§ **Consignes**:
**a)** Résumez en deux phrases le discours sur la nomination des juges.
**b)** Donnez la suite du discours sur la nomination des juges, en reprenant après sa dernière phrase.

======== Texte source

La nomination, au contraire, faite par le peuple, ne peut être regardée comme une commission ou une attribution, puisque c'est le peuple qui se donne à lui-même les juges qu'il croit convenir; mais dans une ville divisée par deux partis, n'est-il pas à craindre qu'ils soient pris dans l'un plutôt que dans l'autre, et n'est-il pas prudent de les prendre au dehors? Ces raisonnements, Messieurs, s'ils étaient adoptés, vous conduiraient à une conséquence bien funeste; car, ce qu'on dit des juges, on pourrait le dire des témoins; on pourrait objecter que les personnes entendues en témoignage seraient d'un parti plutôt que de l'autre; et la conclusion serait que jamais la justice ne pourrait réprimer les désordres, lorsqu'il existerait deux partis dans un endroit.

Pour moi, je juge bien différemment que le comité des élections populaires. Je crois que les

sections du peuple étaient composées de citoyens des deux partis et de ceux encore qui blåmaient l'un et l'autre. Le résultat de leurs opérations doit toujours être bon et ne tomber que sur des honnêtes gens; comme aussi je pense que les témoins qui, sentant bien l'importance de leurs dépositions, sacrifient plutôt l'esprit de parti à la justice que la justice à l'esprit de parti. Je veux avoir cette bonne idée de mes semblables.

================
======== Données fournies

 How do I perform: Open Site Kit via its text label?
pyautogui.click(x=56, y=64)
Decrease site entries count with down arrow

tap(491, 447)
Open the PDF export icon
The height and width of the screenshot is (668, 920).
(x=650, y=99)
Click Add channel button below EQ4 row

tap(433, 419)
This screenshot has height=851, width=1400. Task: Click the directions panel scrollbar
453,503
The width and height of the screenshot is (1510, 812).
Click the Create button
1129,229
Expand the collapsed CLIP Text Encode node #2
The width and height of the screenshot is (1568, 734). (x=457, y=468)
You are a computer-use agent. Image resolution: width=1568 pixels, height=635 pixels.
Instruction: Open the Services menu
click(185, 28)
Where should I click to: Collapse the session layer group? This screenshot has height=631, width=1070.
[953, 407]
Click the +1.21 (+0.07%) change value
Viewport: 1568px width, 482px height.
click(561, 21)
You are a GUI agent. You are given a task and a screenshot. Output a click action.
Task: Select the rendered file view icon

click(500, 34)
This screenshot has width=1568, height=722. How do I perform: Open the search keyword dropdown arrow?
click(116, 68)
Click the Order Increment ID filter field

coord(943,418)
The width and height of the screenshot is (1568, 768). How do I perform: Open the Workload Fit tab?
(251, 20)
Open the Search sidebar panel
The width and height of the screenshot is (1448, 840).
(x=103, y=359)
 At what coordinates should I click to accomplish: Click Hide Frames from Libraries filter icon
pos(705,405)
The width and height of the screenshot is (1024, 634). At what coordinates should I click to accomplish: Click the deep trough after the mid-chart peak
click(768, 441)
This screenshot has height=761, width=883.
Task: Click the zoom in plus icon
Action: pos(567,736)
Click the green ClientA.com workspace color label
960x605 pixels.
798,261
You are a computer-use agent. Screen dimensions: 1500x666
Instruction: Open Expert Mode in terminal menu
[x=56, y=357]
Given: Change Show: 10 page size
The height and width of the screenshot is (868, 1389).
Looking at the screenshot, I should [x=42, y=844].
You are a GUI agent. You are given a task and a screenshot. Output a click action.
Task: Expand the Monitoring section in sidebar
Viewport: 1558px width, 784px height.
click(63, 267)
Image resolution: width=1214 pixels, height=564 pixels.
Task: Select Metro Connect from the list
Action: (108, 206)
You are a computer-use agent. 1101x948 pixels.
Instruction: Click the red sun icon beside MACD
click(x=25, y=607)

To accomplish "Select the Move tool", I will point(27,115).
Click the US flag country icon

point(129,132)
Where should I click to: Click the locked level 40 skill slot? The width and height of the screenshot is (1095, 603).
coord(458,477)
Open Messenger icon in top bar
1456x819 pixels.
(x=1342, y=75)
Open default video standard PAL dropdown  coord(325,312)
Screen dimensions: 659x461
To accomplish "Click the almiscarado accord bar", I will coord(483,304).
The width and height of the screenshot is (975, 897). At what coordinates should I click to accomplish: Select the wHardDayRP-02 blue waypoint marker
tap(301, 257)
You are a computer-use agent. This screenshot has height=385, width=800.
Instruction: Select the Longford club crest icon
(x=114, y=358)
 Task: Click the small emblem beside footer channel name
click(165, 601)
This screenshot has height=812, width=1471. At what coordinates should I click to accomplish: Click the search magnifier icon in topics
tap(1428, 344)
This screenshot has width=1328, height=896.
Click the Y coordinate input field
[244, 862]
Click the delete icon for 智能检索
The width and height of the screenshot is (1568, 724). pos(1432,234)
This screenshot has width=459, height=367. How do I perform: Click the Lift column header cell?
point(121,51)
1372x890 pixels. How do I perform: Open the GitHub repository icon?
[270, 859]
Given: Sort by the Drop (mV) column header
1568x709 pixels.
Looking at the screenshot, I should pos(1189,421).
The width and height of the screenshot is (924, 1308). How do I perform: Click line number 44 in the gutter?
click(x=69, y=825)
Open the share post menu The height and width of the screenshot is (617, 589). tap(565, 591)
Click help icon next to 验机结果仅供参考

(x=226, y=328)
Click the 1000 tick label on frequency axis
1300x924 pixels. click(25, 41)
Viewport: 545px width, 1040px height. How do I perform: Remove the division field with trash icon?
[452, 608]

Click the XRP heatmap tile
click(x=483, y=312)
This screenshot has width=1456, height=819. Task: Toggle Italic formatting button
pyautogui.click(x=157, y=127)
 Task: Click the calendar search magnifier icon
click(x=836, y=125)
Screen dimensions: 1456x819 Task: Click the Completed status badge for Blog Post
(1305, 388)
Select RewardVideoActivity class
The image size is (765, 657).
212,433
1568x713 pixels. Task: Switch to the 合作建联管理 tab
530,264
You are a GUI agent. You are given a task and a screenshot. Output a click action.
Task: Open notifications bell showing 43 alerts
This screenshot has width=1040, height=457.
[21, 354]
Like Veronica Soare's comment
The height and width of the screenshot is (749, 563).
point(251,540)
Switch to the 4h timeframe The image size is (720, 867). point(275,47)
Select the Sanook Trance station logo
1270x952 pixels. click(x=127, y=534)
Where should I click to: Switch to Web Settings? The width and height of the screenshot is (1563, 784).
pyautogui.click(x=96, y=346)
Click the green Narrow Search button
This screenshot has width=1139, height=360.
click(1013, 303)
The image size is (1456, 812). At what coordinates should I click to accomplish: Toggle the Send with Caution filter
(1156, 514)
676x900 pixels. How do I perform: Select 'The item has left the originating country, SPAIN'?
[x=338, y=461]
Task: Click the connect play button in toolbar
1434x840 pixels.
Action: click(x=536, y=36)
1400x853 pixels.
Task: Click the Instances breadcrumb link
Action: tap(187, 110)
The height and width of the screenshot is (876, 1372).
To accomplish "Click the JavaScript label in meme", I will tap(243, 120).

================

§ **Résultats finaux**:
**a)** Le discours rejette l'idée qu'il faille prendre hors d'une ville divisée en deux partis les juges nommés par le peuple, car le même raisonnement s'appliquerait aux témoins et la justice ne pourrait alors jamais réprimer les désordres. À l'inverse du comité des élections populaires, il soutient que les sections du peuple, formées de citoyens des deux partis et d'autres qui les blâmaient tous deux, ne peuvent désigner que d'honnêtes gens.

**b)**
Je viens de vous exposer quelques-uns des inconvénients que présente le projet du comité. Eh! combien d'autres ne présentent-ils pas encore, lorsqu'on veut l'examiner de près! Il allume d'abord une rivalité peut-être dangereuse entre le tribunal établi à Beaucaire, et cette seconde haute cour nationale qu'on vous propose d'établir dans le même endroit, il vous expose à des dépenses considérables soit à raison du nouveau tribunal, soit parce qu'il faudra que les témoins se transportent à Beaucaire pour rendre témoignage.

Il est inconséquent surtout que le décret porte que le ministre de la justice rendra compte à l'Assemblée nationale de l'état de la procédure aussitôt que les informations seront faites. En effet, n'est-ce donc que pour faire évader les coupables que vous voulez instruire leur procès ? Vous me répondez tous que ce n'est pas là l'intention qui vous dirige; et cependant, Messieurs, il est évident que si ces informations sont rendues publiques immédiatement après qu'elles seront finies, et avant qu'elles soient décrétées, les prévenus et les coupables ne manqueront pas de se soustraire à la loi. Je le répète donc, c'est un brevet d'impunité que le décret que le comité de législation vous présente.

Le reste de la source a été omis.